Vovó também ensina que quando a pessoa nasce ela já escolheu o seu caminho, mesmo que o desconheça. E conta: “Disse que pegaram uma criança negra e uma criança branca e deram um leque na mão de cada uma. A criança negra fez isso (gesto abanando para as laterais). A criança branca fez isso (gesto abanando para o próprio peito). A civilização africana tem em um de seus valores a amplitude, não o egoísmo”.

Além dos cursos de artes, capoeira, esportes, leituras, Vovó ministra o curso Cozinhando Histórias, ensinando a forma de feitura de alimentos da culinária de santo e revela as histórias associadas a cada prato e os enredos dos Orixás aos quais são devotados.

Para a professora Carrascosa, Vovó Cici de Oxalá é uma educadora no sentido mais amplo e transdisciplinar que se possa imaginar; uma orientadora de inúmeras teses de doutorado nos mais diversos campos do saber: literatura, música, dança, antropologia, sociologia, filosofia, política gastronomia, capoeira, moda, fotografia, belas-artes, história, direitos humanos.

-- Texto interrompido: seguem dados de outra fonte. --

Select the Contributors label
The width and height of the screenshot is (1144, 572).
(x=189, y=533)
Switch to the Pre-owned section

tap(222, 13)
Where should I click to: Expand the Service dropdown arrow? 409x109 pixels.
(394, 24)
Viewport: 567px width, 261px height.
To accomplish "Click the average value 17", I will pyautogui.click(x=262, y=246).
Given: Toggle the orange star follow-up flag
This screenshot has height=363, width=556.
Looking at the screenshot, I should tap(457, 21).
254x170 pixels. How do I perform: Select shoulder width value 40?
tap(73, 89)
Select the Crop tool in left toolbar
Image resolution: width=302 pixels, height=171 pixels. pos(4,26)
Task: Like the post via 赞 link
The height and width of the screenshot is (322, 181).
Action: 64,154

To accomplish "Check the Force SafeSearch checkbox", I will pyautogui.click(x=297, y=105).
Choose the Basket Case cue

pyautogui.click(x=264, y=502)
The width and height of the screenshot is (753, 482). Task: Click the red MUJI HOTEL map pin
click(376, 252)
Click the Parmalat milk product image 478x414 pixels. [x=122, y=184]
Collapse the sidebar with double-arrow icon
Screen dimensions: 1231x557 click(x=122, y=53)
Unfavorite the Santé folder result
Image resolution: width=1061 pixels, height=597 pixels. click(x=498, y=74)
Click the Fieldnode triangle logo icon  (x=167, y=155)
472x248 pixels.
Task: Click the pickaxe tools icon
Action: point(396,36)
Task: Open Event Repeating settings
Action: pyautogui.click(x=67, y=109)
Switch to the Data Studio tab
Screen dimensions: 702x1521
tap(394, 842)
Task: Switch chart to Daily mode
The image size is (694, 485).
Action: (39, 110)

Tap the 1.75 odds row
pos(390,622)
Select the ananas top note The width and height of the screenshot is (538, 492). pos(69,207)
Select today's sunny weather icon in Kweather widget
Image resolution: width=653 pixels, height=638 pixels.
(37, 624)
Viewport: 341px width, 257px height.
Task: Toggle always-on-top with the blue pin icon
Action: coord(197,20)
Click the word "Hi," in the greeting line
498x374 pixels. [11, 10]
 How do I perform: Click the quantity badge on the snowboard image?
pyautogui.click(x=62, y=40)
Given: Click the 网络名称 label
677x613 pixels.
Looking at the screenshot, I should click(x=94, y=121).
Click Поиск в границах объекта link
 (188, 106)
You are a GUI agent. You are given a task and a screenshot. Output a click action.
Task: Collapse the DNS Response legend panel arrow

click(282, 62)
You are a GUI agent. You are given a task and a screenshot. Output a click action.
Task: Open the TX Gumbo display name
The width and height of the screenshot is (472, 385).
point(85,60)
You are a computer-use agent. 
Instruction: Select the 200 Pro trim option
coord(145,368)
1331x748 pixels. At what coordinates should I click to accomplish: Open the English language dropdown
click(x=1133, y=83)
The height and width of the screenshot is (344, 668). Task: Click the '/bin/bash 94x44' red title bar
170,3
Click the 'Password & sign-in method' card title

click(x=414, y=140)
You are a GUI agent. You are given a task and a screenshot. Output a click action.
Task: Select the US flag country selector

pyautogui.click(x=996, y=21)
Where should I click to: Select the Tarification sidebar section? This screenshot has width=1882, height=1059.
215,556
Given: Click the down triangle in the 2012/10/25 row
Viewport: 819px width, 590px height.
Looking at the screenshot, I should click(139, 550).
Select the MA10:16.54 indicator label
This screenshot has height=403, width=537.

“Sobre a historiografia das religiões de matriz africana e as famílias de santo da Bahia, Vovó Cici, Egbomi e autoridade religiosa respeitada, segue a linhagem de memória ancestral de grandes matriarcas, Yalorixás, cujas linhagens estabeleceram os caminhos rituais de muitos terreiros de candomblé nesta terra: Mãe Aninha, Mãe Senhora, Mãe Stella de Oxóssi, Mãe Beata de Yemonjá são algumas destas grandes senhoras que nos iluminam os caminhos com seus saberes milenares…”  nos informa Denise.